----- Text extract -----

Use the GeoTax package to build a binary interaction matrix between rodents and ectoparasites and perform a logistic regression on the entire dataset and for each ectoparasite.

incidence <- get_incidence_matrix(geopairs, returnDataFrame=FALSE) #creates binary interaction matrix
incidence<- incidence[ ,row.names(geo)]
incidence<- subset(incidence, rowSums(incidence)>3) #filter to only ectoparasites with more than 3 relationships for logistic regression 
colnames(geo)<- row.names(geo)

coef_all <- log_reg_boostrap(incidence, geo, 1000) #logistic regression for the entire dataset
coef <- sapply(1:nrow(incidence), function(x)
  log_reg_boostrap(incidence[x, , drop=F], geo, 1000) ) #log reg for each ectoparasite
colnames(coef)<- rownames(incidence)
write.csv(coef, "coeflap_nohanta.csv")
write.csv(coef_all, "coef_alllap_nohanta.csv")

The overall logistic regression coefficients for range overlap 3.0738603 and intercept: -2.8273699.

Now, use the logistic regression coefficients to calculate probability vectors.

GD    <- seq(0, 1,0.01 ) #vector on which to calculate probabilities
coefval <- t(coef)[ ,c(1,7)]
coef_allval<- c(coef_all[["intercept"]], coef_all[["slope"]] )

reg <- apply(coefval, 1, function(x) {
  prob_logit(x, GD)} ) #calculate probabilities for each ectoparasite

reg_all <- prob_logit(coef_allval, GD) #probabilities for overall dataset

The probability vectors can be used to plot the probability of sharing ectoparasites based on range overlap between rodents. First, the probability vectors need to be combined with the scale for geographic overlap (GD) and then we can plot with ggplot.

plotreg<- cbind(reg, GD)
plotreg<-cbind(plotreg, reg_all)
plotreg<-as.data.frame(plotreg)
preg<-  melt(plotreg,  id.vars = 'GD', variable.name = 'series')
adj_names <- sort(setdiff(unique(preg$series), "reg_all"))
gg_color_hue <- function(n) {
  hues = seq(0, 0, length = n)
  hcl(h = hues, l =80, c = 0)[1:n]
}
values <- gg_color_hue(length(adj_names))
names(values)<- adj_names
values<- c(values, c(reg_all="red"))

gglap<-ggplot(preg, aes(x=GD, y=value, colour=series))+
  geom_line(show.legend=F)+ theme_minimal()+
  scale_colour_manual(values=values)+
  xlab("Geographic Range Overlap between Rodents")+
  ylab("Probability of Sharing Ectoparasites")

----- Excerpted records -----

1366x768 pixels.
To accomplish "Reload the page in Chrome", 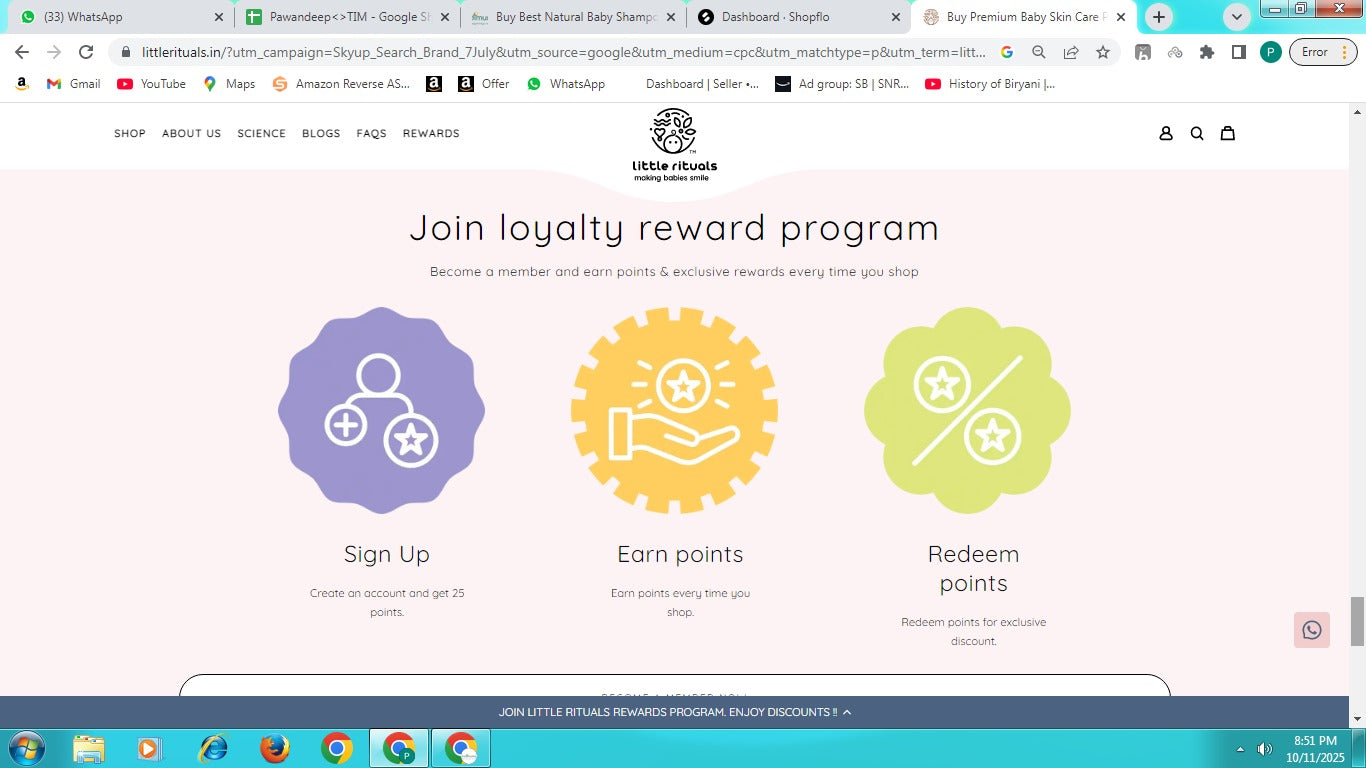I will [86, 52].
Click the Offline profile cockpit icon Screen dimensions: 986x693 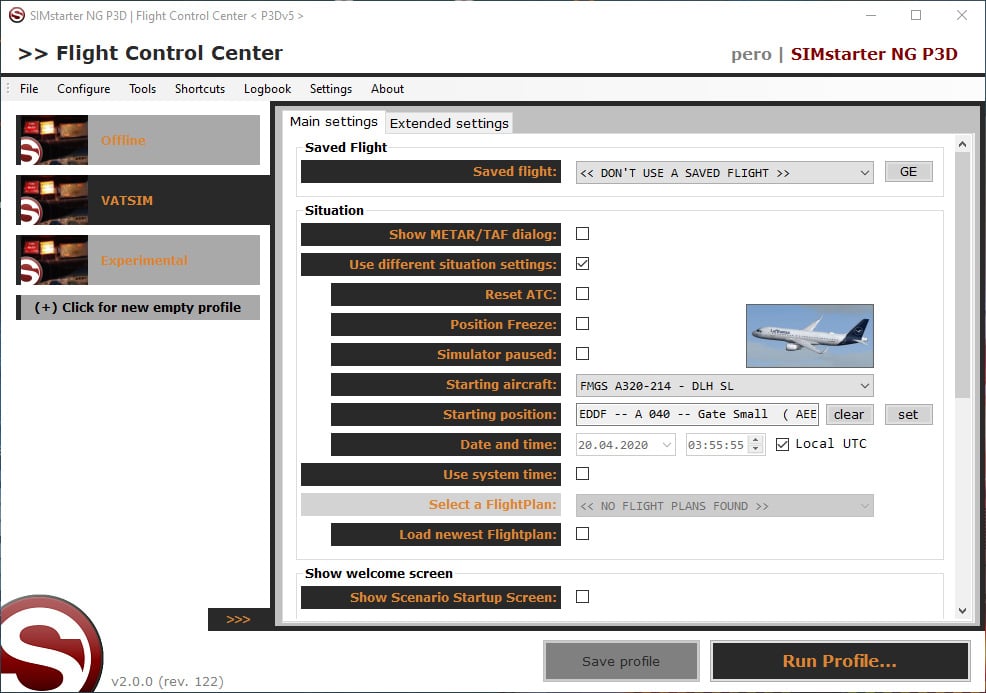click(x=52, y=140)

-----
----- Excerpted records -----

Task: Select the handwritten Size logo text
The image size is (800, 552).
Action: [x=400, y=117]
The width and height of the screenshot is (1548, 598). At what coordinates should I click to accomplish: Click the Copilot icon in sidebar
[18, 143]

-----

#### Stated goal 1:
In the rodent and ectoparasite regression tutorial, list every function that is added with a plus sign in the ggplot call that creates gglap.
#### Stated goal 2:
Resume the rodent and ectoparasite regression tutorial from the point where it ends.
The records are separate material and are unrelated to the text.

#### Exercise answer 1:
geom_line, theme_minimal, scale_colour_manual, xlab, ylab

#### Exercise answer 2:
gglap

Now time to look at the geographic distance (#2), doing the same analysis:

incidence2 <- get_incidence_matrix(geopairs, returnDataFrame=FALSE)
incidence2<- incidence2[, row.names(cent)]
incidence2<- subset(incidence2, rowSums(incidence2)>3)
colnames(cent)<-row.names(cent)
coef_all2 <- log_reg_boostrap(incidence2, cent, 1000)
coef2 <- sapply(1:nrow(incidence2), function(x)
  log_reg_boostrap(incidence2[x, , drop=F], cent, 1000) )
colnames(coef2)<- rownames(incidence2)

GD2  <- seq(0, 40, 1)
coefval2 <- t(coef2)[ ,c(1,7)]
coef_allval2<- c(coef_all2[["intercept"]], coef_all2[["slope"]] )
reg2 <- apply(coefval2, 1, function(x) {
  prob_logit(x, GD2)} )
reg_all2 <- prob_logit(coef_allval2, GD2)
write.csv(coef2, "coefcent_nohanta.csv")
write.csv(coef_all2, "coef_allcent_nohanta.csv")

The overall logistic regression coefficients for range distance are -0.1538226 and intercept: -0.6469068.

The probability vectors can be used to plot the probability of sharing ectoparasites based geographic range distance between rodents:

plotreg2<- cbind(reg2, GD2)
plotreg2<-cbind(plotreg2, reg_all2)
plotreg2<-as.data.frame(plotreg2)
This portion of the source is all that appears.